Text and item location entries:
******************************

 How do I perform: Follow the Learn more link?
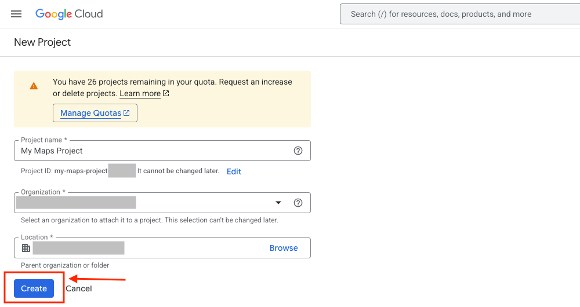pos(140,93)
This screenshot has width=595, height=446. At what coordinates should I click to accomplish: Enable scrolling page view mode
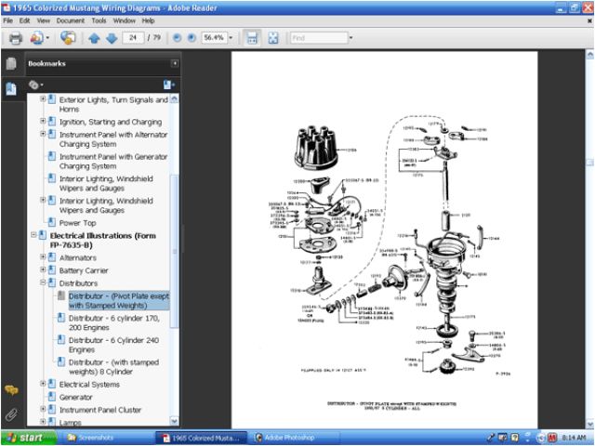[x=251, y=39]
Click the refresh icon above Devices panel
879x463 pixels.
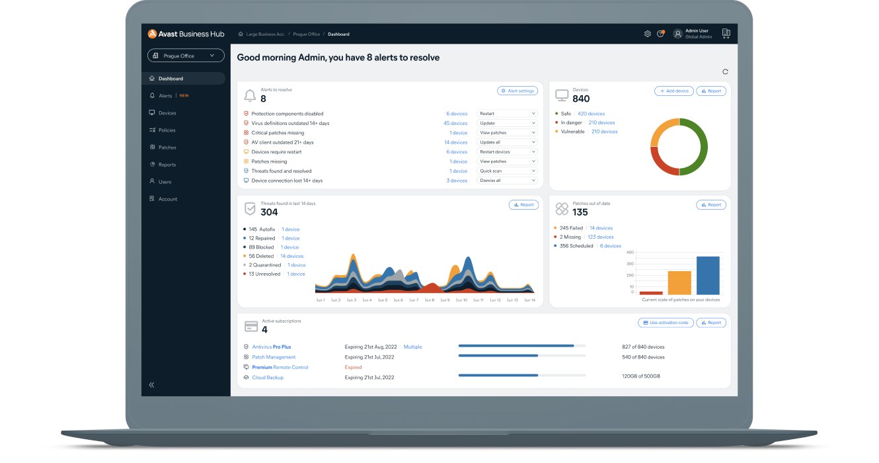[x=725, y=71]
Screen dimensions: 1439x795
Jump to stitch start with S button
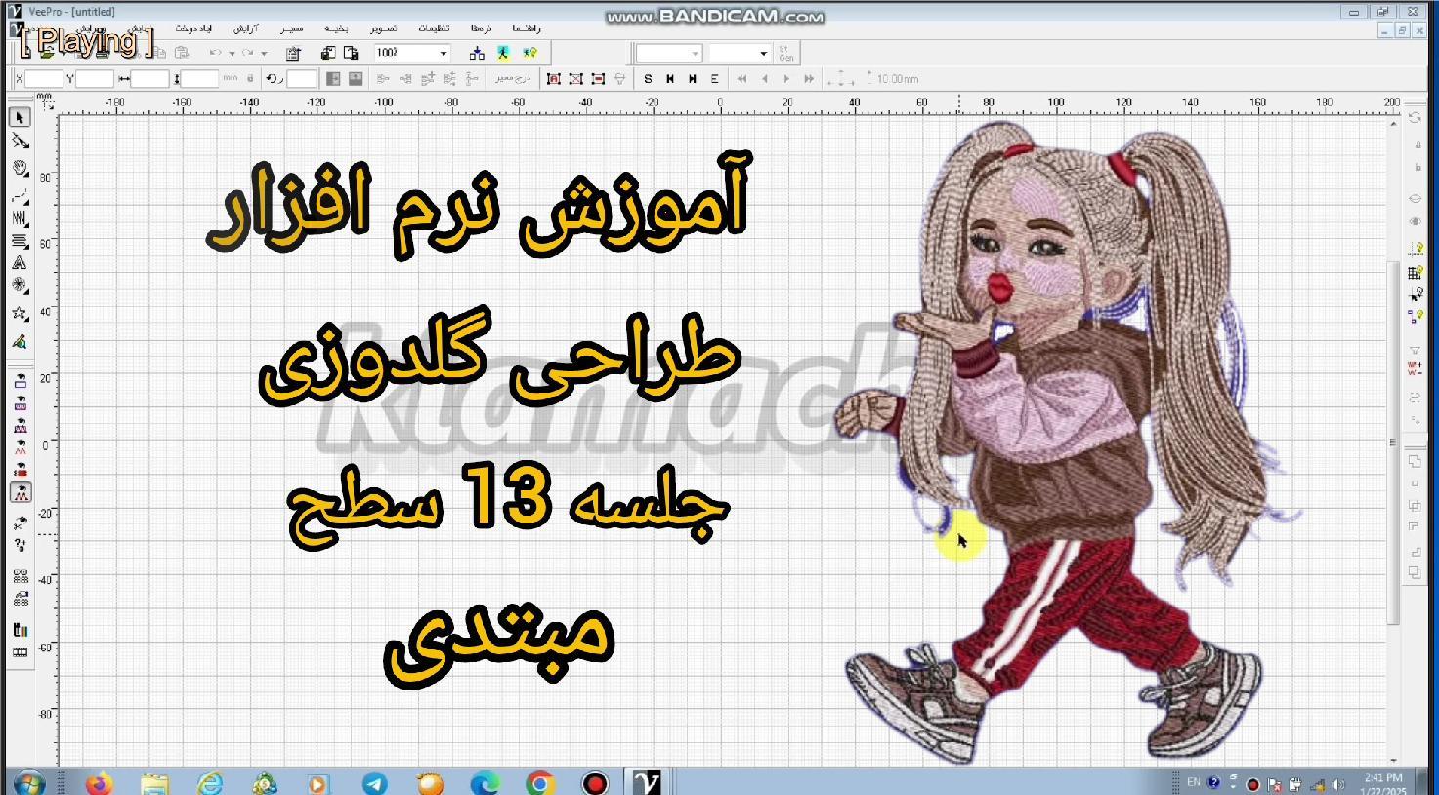(648, 79)
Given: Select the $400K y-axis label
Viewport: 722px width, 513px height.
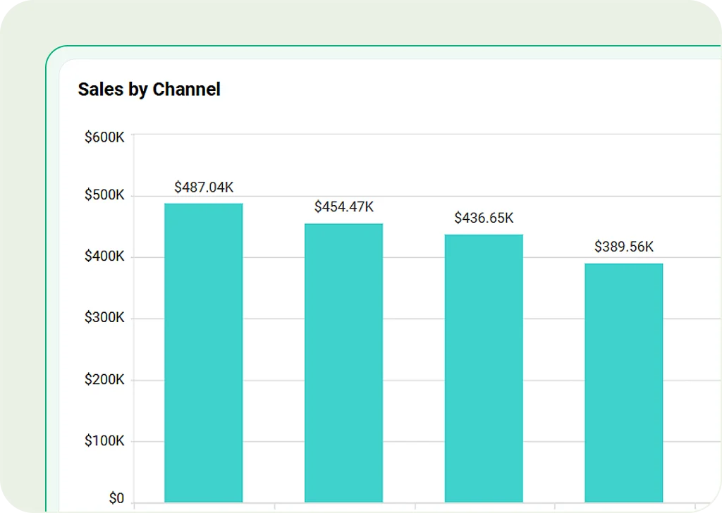Looking at the screenshot, I should [x=104, y=257].
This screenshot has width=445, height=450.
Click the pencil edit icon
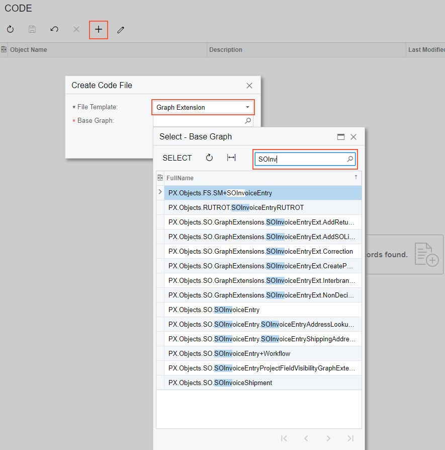click(121, 30)
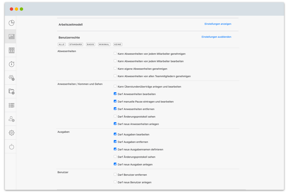290x193 pixels.
Task: Disable 'Darf neue Ausgabennamen definieren' checkbox
Action: [x=115, y=149]
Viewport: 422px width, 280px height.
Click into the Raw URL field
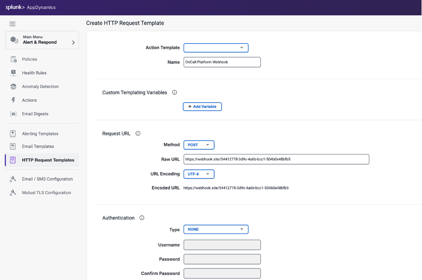tap(276, 160)
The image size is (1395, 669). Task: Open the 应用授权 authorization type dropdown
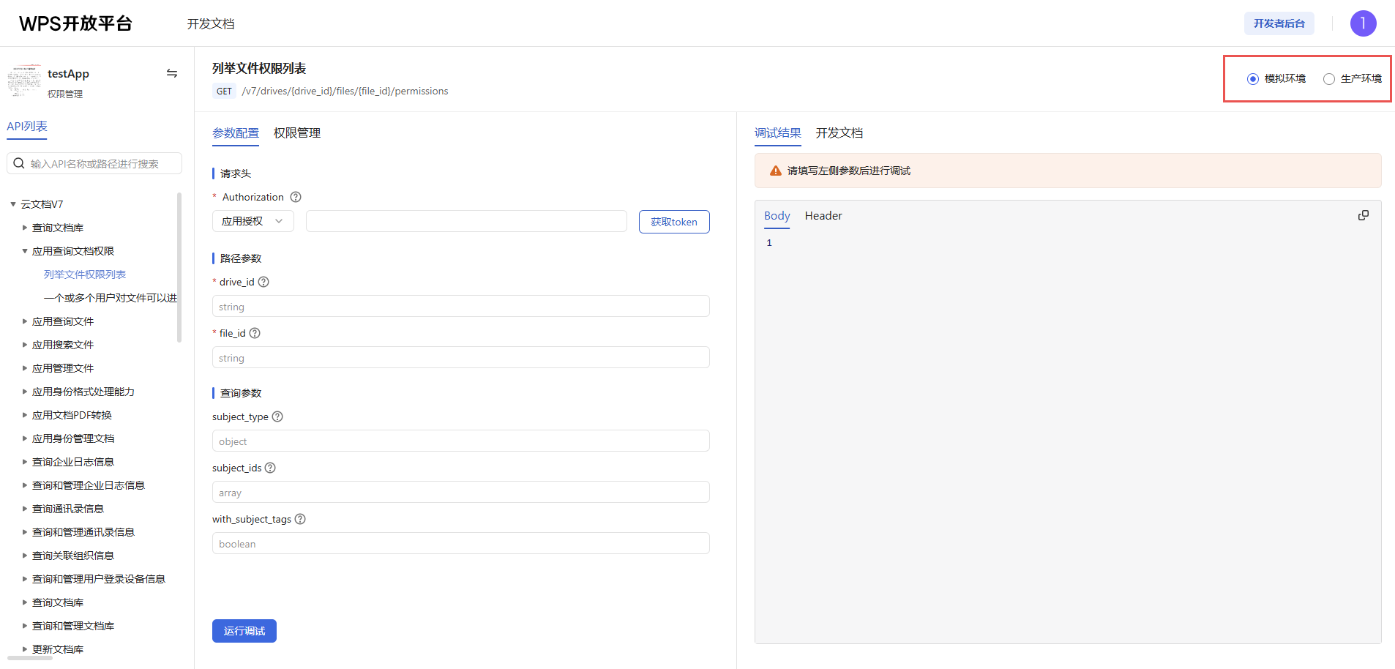pos(253,221)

******************************

To be done:
Write out the listing again, switching every "Viewport" to "Display" and keeping everything else the same. Leave the pictures out.

Solution for this exercise:
 How do I perform: Follow the Learn more link?
pos(140,93)
This screenshot has width=595, height=446. At what coordinates should I click to accomplish: Enable scrolling page view mode
[x=251, y=39]
Click the refresh icon above Devices panel
879x463 pixels.
[x=725, y=71]
Screen dimensions: 1439x795
Jump to stitch start with S button
(648, 79)
Given: Select the $400K y-axis label
Display: 722px width, 513px height.
Looking at the screenshot, I should [x=104, y=257].
This screenshot has width=445, height=450.
Click the pencil edit icon
click(121, 30)
290x193 pixels.
Task: Disable 'Darf neue Ausgabennamen definieren' checkbox
Action: [x=115, y=149]
Display: 422px width, 280px height.
Click into the Raw URL field
tap(276, 160)
The image size is (1395, 669). Task: Open the 应用授权 authorization type dropdown
pos(253,221)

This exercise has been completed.